▶ ACTIVITY
Look through the listing and report every line that has "computer" in it.

....

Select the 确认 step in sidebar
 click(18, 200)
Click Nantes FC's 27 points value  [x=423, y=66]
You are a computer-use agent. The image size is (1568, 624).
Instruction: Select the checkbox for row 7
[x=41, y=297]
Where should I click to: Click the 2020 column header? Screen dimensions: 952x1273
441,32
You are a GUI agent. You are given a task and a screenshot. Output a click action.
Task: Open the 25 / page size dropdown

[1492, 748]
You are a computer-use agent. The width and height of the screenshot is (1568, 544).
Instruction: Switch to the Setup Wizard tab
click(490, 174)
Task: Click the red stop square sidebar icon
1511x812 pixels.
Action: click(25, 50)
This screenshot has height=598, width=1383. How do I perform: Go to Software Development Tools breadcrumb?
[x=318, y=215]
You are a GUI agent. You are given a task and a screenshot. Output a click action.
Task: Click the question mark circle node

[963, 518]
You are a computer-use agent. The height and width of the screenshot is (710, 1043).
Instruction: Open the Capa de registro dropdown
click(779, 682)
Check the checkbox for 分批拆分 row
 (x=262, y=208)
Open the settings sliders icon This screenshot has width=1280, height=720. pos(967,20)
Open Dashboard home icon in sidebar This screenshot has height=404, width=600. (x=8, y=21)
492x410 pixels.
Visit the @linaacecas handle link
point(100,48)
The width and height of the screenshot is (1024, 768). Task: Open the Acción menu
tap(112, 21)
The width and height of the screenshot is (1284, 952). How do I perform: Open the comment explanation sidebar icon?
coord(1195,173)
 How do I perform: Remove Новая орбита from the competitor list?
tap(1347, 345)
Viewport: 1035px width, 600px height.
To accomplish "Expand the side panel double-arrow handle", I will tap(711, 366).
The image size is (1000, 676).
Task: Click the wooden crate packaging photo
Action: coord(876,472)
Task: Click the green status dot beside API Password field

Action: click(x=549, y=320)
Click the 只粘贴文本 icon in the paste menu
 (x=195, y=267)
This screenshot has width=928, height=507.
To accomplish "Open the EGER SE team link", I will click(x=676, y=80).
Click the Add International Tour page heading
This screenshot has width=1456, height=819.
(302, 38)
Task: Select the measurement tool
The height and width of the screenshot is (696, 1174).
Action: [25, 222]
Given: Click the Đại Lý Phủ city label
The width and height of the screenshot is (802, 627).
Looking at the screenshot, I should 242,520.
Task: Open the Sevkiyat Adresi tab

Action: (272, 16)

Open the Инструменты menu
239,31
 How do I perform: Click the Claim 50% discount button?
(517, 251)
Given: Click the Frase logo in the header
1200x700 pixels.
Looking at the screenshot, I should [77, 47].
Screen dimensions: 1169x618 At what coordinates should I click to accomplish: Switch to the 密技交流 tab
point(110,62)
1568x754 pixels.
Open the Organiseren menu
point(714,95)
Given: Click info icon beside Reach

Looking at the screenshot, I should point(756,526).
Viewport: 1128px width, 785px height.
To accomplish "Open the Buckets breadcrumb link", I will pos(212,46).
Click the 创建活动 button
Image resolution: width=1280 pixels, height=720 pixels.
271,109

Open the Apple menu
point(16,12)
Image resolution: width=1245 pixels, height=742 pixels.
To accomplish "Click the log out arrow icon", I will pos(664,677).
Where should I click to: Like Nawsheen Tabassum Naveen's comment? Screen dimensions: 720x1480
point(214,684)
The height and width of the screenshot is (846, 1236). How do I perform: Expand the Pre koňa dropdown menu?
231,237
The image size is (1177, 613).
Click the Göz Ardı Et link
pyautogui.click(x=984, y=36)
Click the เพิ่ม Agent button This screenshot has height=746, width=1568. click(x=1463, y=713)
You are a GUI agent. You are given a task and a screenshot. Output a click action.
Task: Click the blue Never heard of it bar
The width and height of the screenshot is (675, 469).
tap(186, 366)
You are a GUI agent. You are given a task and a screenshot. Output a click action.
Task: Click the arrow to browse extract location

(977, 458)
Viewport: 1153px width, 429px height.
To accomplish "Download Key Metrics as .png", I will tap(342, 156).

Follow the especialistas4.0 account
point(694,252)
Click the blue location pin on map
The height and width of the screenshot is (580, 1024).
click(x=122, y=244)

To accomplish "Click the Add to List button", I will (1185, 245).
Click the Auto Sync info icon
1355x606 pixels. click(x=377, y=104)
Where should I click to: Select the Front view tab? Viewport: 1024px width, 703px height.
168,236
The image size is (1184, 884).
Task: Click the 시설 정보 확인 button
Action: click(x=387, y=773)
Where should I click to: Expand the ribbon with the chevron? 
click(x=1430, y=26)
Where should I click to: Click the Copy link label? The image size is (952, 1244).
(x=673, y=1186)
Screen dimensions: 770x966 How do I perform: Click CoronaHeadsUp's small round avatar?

....

▶ THE COMPLETED TASK
You are a computer-use agent. The image size is (1568, 624).
You are a computer-use agent. The width and height of the screenshot is (1568, 544).
You are a computer-use agent. The height and width of the screenshot is (710, 1043).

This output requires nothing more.